{smcl}
{* *! version 0.21 24jun2015}{...}
{vieweralsosee "mvmeta (if installed)" "mvmeta"}{...}
{viewerjumpto "Description" "mvmeta_make##description"}{...}
{viewerjumpto "Syntax" "mvmeta_make##syntax"}{...}
{viewerjumpto "Which coefficients are used?" "mvmeta_make##whichcoeffs"}{...}
{viewerjumpto "Perfect prediction" "mvmeta_make##pp"}{...}
{viewerjumpto "Returned results" "mvmeta_make##returned"}{...}
{viewerjumpto "Changes since publication in Stata Journal" "mvmeta_make##whatsnew"}{...}
{viewerjumpto "Limitations" "mvmeta_make##limitations"}{...}
{viewerjumpto "Examples" "mvmeta_make##examples"}{...}
{viewerjumpto "References" "mvmeta_make##refs"}{...}
{viewerjumpto "Updates" "mvmeta_make##updates"}{...}
{title:Title}
{phang}
{bf:mvmeta_make} {hline 2} Prepare data for multivariate meta-analysis
{title:Description}{marker description}
{p 4 4 2}
{cmd:mvmeta_make} is a utility to produce data in a suitable format for
multivariate meta-analysis.
It performs {it:regression_command} for each combination of levels of {it:byvarlist}.

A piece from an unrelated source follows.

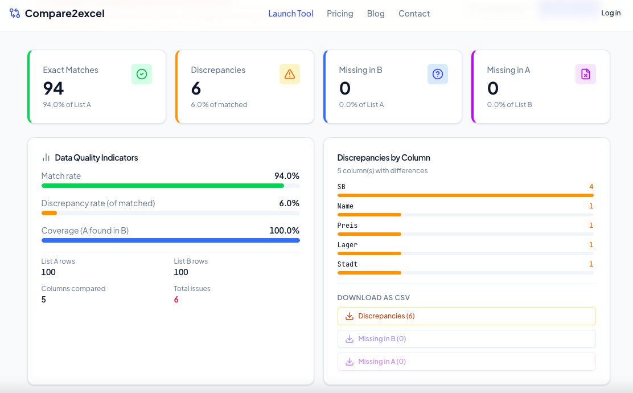The height and width of the screenshot is (393, 633).
Task: Click the blue Coverage progress bar
Action: (171, 240)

It then stores the results in the format required by {helpb mvmeta}.
{title:Syntax}{marker syntax}
{p 4 8 2}
{cmd:mvmeta_make}
{it:regression_command}
{ifin}
{weight}
{cmd:,}
{cmd:by(}{it:byvarlist}{cmd:)}
[{cmdab:sav:ing(}{it:savefile}{cmd:)}
{cmd:replace}
{cmd:append}
{cmd:clear}
{cmdab:usev:ars(}{it:string}{cmd:)}
{cmdab:usec:onstant}
{cmdab:usee:qs(}{it:eqlist}|*{cmd:)}
{cmdab:learn:if(}{it:exp}{cmd:)}
{cmdab:usecoe:fs(}{it:coeflist}{cmd:)}
{cmd:esave(}{it:namelist}{cmd:)}
{cmd:counts(}{it:string}{cmd:)}
{cmdab:coll:apse(}{it:collapse_exp}{cmd:)}
{cmdab:name:s(}{it:bname Vname}{cmd:)}
{cmd:infix(}{it:string}{cmd:)}
{cmd:keepmat}
{cmdab:long:names}
{cmdab:nodet:ails}
{cmd:pause}
{cmdab:ppf:ix(none|check|all)}
{cmdab:aug:wt(#)}
{cmdab:noaugl:ist}
{cmdab:ppc:md(}{it:regcmd}[{it:,options}]{cmd:)}
{cmd:hard}
{it:regression_options}]
{title:Options: by-variable}
{phang}
{cmd:by(}{it:byvarlist}{cmd:)} identifies the studies, in each of which the regression
command will be performed.
{title:Options: saved file}
{p}Either {cmd:saving(}{it:savefile}{cmd:)} or {cmd:clear} or both must be specified.
{phang}
{cmd:saving(}{it:savefile}{cmd:)} specifies that the regression results are saved to {it:savefile}.
{phang}
{cmd:replace} specifies that {it:savefile} may already exist and should be overwritten.
{phang}
{cmd:append} specifies that {it:savefile} already exists and the results should be
appended to it.
{phang}
{cmd:clear} specifies that the regression results are loaded into memory.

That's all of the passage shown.